Celikkan, E., Saberioon, M., Herold, M., Klein, N. (2023): Semantic Segmentation of Crops and Weeds with Probabilistic Modeling and Uncertainty Quantification - Proceedings, 2023 IEEE/CVF International Conference on Computer Vision Workshops (ICCVW) (Paris, France 2023).
https://doi.org/10.1109/ICCVW60793.2023.00065


Cite as: https://gfzpublic.gfz-potsdam.de/pubman/item/item_5025745
Abstract
We propose a Bayesian approach for semantic segmentation of crops and weeds. Farmers often manage weeds by applying herbicides to the entire field, which has negative environmental and financial impacts. Site-specific weed management (SSWM) considers the variability in the field and localizes the treatment. The prerequisite for automated SSWM is accurate detection of weeds. Moreover, to integrate a method into a real-world setting, the model should be able to make informed decisions to avoid potential mistakes and consequent losses. Existing methods are deterministic and they cannot go beyond assigning a class label to the unseen input based on the data they were trained with. The main idea of our approach is to quantify prediction uncertainty, while making class predictions. Our method achieves competitive performance in an established dataset for weed segmentation. Moreover, through accurate uncertainty quantification, our method is able to detect cases and areas which it is the most uncertain about.

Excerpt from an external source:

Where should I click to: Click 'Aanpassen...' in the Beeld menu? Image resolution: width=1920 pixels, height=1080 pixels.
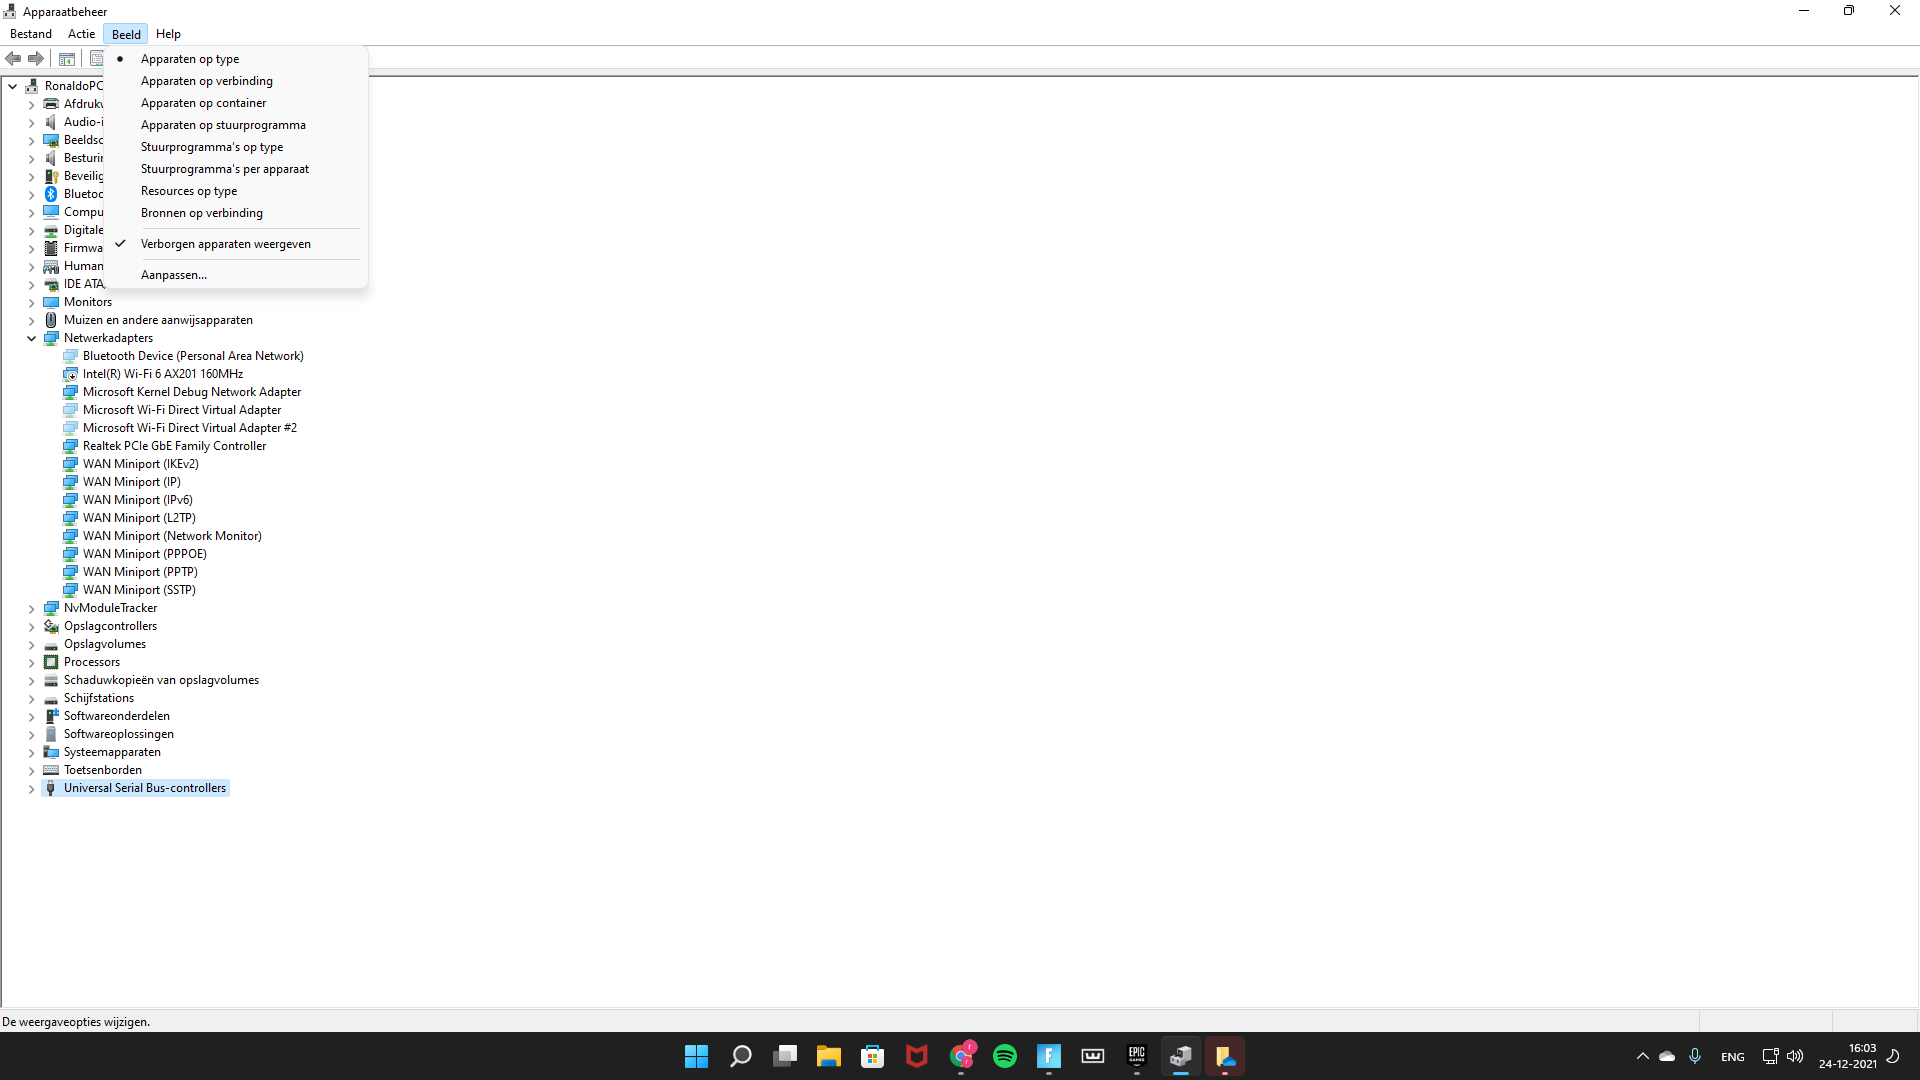pos(173,275)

This information is beneficial, if not necessary, while making decisions with real-world implications to avoid unwanted consequences. In this work, we show that an end-to-end trainable Bayesian segmentation network can be successfully deployed for the weed segmentation task. In the future it could be integrated into real weeding systems to contribute to better informed decisions and more reliable automated systems.